The uncertainty comes from Meta’s other segment, reality labs, which houses Oculus and its virtual/augmented reality research divisions. The division burned $10.2 billion in 2021, which is right around the annual burn rate Mark Zuckerberg said the division will run at for the foreseeable future. With only $2.2 billion in 2021 revenue (a small amount for a company of this size), there is still a long way for this division to grow and a lot of uncertainty over whether these investments will ever turn into a viable business. Given this uncertainty and how much money the division is expected to lose, it is understandable that investors are nervous about these moves from Meta Platforms.
Returning capital to shareholders
The good thing about this business, as compared to practically any other that is burning $10 billion a year on a venture-style bet, is that it is still able to generate tons of cash for shareholders. In 2021, Meta Platforms generated $39 billion in free cash flow, up from $23.6 billion in 2020, which is highly impressive given how much money the reality labs division is losing.

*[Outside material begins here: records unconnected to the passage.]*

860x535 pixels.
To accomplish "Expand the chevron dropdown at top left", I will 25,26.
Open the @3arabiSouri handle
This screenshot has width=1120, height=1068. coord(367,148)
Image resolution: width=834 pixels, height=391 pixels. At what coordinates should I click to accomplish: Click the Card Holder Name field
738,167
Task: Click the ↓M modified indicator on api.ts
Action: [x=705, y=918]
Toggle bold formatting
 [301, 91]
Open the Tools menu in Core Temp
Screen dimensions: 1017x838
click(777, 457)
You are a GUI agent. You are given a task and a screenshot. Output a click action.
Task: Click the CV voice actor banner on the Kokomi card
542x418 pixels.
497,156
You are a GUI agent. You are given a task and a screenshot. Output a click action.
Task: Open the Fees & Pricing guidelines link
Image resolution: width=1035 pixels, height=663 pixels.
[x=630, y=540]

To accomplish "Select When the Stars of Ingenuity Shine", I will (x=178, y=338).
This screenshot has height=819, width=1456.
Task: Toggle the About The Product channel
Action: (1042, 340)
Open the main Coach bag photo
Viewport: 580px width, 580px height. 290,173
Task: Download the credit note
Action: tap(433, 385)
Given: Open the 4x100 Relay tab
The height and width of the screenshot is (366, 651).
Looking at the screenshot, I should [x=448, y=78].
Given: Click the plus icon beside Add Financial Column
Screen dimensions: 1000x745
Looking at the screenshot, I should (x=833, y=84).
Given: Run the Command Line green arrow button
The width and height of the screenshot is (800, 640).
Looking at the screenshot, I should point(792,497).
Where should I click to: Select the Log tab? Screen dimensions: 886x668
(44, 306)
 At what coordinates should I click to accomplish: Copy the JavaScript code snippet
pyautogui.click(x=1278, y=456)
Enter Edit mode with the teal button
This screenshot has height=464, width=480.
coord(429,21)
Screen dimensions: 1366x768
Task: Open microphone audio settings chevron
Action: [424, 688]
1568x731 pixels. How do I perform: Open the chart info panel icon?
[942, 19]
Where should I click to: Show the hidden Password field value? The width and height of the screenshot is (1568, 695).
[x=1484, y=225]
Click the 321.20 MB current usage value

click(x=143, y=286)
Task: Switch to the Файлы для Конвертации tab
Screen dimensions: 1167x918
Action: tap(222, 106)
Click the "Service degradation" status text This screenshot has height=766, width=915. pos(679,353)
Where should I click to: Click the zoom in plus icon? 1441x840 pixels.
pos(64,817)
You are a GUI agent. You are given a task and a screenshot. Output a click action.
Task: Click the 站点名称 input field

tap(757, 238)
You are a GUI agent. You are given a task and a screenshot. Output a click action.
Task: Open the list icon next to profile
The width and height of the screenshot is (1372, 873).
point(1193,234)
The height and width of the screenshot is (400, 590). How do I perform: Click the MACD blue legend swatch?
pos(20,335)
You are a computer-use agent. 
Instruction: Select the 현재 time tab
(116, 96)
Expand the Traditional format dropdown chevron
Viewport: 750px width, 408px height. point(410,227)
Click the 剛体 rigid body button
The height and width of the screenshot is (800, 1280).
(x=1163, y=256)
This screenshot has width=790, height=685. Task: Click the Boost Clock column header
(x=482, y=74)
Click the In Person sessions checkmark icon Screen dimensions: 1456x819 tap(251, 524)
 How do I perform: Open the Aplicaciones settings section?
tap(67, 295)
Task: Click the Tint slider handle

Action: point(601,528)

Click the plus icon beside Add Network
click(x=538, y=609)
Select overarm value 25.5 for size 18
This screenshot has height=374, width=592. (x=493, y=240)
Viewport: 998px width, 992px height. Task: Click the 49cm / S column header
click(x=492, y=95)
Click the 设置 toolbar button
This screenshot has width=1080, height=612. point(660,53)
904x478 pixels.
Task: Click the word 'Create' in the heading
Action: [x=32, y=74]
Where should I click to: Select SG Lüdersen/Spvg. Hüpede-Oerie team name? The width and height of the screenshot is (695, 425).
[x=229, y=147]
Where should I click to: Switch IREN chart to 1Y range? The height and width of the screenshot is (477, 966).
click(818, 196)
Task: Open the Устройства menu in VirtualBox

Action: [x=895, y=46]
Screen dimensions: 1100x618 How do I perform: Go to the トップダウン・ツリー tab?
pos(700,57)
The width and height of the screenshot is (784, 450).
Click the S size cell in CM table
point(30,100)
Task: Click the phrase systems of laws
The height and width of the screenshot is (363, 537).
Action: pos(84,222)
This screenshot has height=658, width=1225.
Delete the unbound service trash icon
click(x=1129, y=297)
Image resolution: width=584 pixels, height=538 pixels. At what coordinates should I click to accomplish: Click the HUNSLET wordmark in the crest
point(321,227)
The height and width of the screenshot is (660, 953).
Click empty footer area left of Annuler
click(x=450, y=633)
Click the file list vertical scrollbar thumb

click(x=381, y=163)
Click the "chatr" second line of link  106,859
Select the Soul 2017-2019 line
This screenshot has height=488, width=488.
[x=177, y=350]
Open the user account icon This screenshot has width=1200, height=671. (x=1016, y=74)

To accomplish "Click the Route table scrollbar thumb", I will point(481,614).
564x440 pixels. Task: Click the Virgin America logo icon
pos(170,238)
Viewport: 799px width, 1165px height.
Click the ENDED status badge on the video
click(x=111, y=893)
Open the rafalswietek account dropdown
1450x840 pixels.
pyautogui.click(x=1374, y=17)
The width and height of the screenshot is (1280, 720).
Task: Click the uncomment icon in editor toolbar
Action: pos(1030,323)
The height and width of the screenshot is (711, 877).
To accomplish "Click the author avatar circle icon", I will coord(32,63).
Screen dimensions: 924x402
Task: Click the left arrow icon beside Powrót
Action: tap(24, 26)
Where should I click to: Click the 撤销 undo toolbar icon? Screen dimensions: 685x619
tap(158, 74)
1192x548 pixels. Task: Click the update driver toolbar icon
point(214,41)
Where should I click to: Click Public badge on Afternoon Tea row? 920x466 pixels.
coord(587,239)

With so much cash coming in, Meta Platforms has started returning some to shareholders in the form of share repurchases. Meta’s share count has come down by 5.9% in the last five years, with the majority of that drop coming in the last year or so. For reference, management spent $19 billion on buybacks just in Q4 of 2021. At its current market cap of $556 billion, Meta should be able to reduce its share count by around 7% in 2022 if it spends all of its 2021 free cash flow on share repurchases.
So where will Meta Platforms be in three years?
Given the differences between Meta’s two operating segments, it is hard to evaluate where this business will be at the start of 2025. It is likely the reality labs division will still be burning $10 billion a year, as that is Zuckerberg’s stated plan right now. Family of apps is harder to predict because of the nature of the social media industry. However, if we assume revenue will grow at 10% a year (which would be a big slowdown from its historical growth rate) over the next three years with stable operating margins, Meta’s family of apps division will be generating around $76 billion in annual operating income three years from now.
Subtract $10 billion in reality labs losses and Meta Platforms’ consolidated operating income could be $66 billion in 2024. At its current market cap of $556 billion (which doesn’t include any benefits from buybacks), that would give the stock a P/OI of 8.4. Unless something drastic happens with the overall stock market from now until then, I think there is a chance Meta Platforms stock could be significantly higher three years from now.